Despite the complexities of their development, regional energy markets provide an opportunity to take advantage of economies of scale, reduce overall cost of energy, leverage technologies and rally international and domestic investments by expanding market size.

The Economic Community of West African States (ECOWAS) region, comprised of 15 West African countries (Benin, Burkina Faso, Cape Verde, Cote d’Ivoire, Gambia, Ghana, Guinea, Guinea Bissau, Liberia, Mali, Niger, Nigeria, Senegal, Sierra Leone and Togo), boasts an abundance of energy resources (both conventional and renewable), yet the region is characterized by low electricity access. Electricity consumption levels are also very low in the region (150 kWh per annum). Moreover, access rates vary greatly from country to country and range from as low as 9% to more than 90%. The region’s power sector, which is comprised mainly of isolated national systems, proves inadequate in meeting rising electricity demand.

These are some of the reasons that have led to the establishment of specific energy institutions in the ECOWAS region, such as: the West Africa Power Pool (WAPP), the ECOWAS Regional Electricity Regulatory Authority (ERERA), the West Africa Gas Pipeline Authority (WAGPA) and the ECOWAS Centre for Renewable Energy and Energy Efficiency (ECREEE). These institutions work together to ensure that the region achieves regional energy integration and cooperation.

Discussions at the ECOWAS Sustainable Energy Week not only highlighted the historical efforts of the ECOWAS on regional energy integration, but also took stock of the current status of the regional electricity market.

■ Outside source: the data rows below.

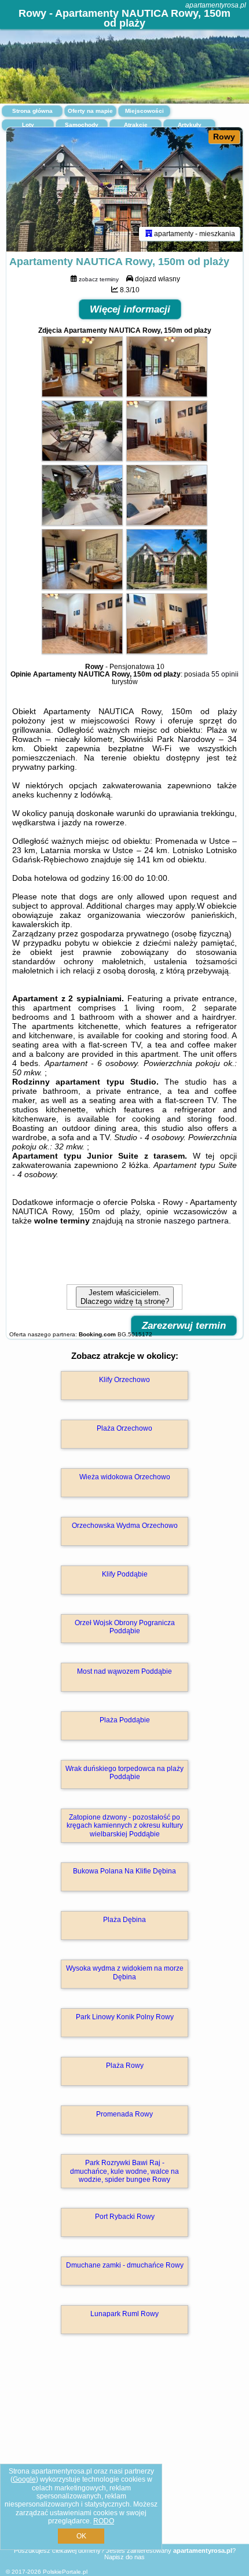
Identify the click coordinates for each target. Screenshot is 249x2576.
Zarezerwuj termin (184, 1325)
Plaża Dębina (124, 1920)
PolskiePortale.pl (65, 2571)
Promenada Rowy (124, 2114)
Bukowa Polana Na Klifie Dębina (124, 1871)
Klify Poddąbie (125, 1574)
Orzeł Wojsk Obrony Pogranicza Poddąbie (125, 1627)
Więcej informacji (130, 309)
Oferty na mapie (90, 111)
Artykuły (190, 125)
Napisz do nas (124, 2556)
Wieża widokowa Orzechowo (124, 1477)
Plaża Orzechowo (124, 1428)
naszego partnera (196, 1220)
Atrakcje (136, 125)
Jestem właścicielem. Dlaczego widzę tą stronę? (124, 1297)
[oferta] (148, 234)
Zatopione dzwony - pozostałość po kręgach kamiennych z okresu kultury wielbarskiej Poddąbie (125, 1825)
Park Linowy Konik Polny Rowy (125, 2017)
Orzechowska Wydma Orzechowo (125, 1526)
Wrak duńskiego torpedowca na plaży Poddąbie (124, 1773)
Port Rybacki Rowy (125, 2217)
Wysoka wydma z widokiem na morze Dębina (125, 1972)
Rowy (224, 136)
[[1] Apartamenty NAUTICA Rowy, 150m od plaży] (124, 189)
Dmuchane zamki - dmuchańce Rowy (125, 2265)
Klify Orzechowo (124, 1380)
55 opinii (225, 674)
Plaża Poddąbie (125, 1720)
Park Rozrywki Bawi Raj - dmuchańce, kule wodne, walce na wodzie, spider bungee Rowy (124, 2171)
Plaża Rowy (125, 2065)
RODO (103, 2521)
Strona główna (32, 111)
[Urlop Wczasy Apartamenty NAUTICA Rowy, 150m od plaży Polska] (82, 394)
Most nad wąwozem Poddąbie (124, 1671)
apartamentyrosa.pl (215, 5)
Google (24, 2479)
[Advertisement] (124, 2455)
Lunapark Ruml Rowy (124, 2314)
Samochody (81, 125)
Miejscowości (144, 111)
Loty (28, 125)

These institutions, together with international partners, civil society and the private sector, got together for the maiden edition of the ECOWAS Sustainable Energy Week, which took place from 17-19 October 2016, in Accra, Ghana. The Week, which was supported by the Austrian Development Cooperation (ADC), the Spanish Agency for International Development Cooperation (AECID) and the United Nations Industrial Development Organization (UNIDO), focused on how the region can forge ahead with the establishment of a sustainable robust and viable regional energy market.

Discussions not only highlighted the historical efforts of the ECOWAS on regional energy integration, but also took stock of the current status of the regional electricity market. Through the West African Power pool agency, ECOWAS has developed the ECOWAS Generation and transmission master plan, to promote the exchange of electricity among the 14 inland ECOWAS States.

For its part, ECREEE seeks to take advantage of the potential of the abundant renewable energy resources in the region and is developing the West Africa Clean Energy Corridor (WACEC) in cooperation with the International Renewable Energy Agency (IRENA). ECREEE is currently focusing on developing a 2 GW solar corridor. Efforts are well advanced in identifying the projects that will form part of the solar Corridor. The measures currently being taken include: zoning and resource assessment; country and regional planning; the development of enabling frameworks for investment; capacity building and awareness raising; and the promotion of political support.

One of the main messages from the ECOWAS Sustainable Energy Week was that “ECOWAS member States have set their mind to develop a single robust regional energy market to pool regional energy resources together to increase access to modern and sustainable energy services for its citizens.” This market must also be designed to increase the share of renewable energy to take full advantage of the region’s potential and shift away from environmental polluting resources and technologies, such as coal and diesel oil. The market must also be guided by best practice rules that foster power exchange across borders.

Cross border cooperation for energy is not new. In fact, the ECOWAS Energy Protocol is modeled after the European Energy Charter Treaty. The Protocol, which was signed in December 2003 by ECOWAS Heads of State, seeks the swift elimination of cross-border barriers to trade in energy.

Going forward, all the regional entities (WAPP, WAGPA, ECREEE and ERERA) have shown a commitment to the Protocol and to the development of the single market. All four entities are actively engaged in fulfilling their part through a number of regional actions. For its part, ERERA will have to harmonize market rules that free cross border trade of energy. The WAPP is tasked to scale up the planning and construction of interconnection infrastructure, as well as the control and commercialization of cross-border electricity exchanges, while ECREEE is to ensure a significant increase in renewable energy in the overall power pool.

Overall, there is consensus that the inter-connection of national power grids, the development of a regional power pool, as well as other regional infrastructure will go a long way in achieving the energy delivery objectives of the region. All stakeholders, including the ECOWAS member’s States, are looking forward to the next edition of the ECOWAS Sustainable Energy Week when real concrete progress would have been made. In the words of John Jinapor, Deputy Minister for Power of Ghana, “the establishment of the West African energy market is long overdue.”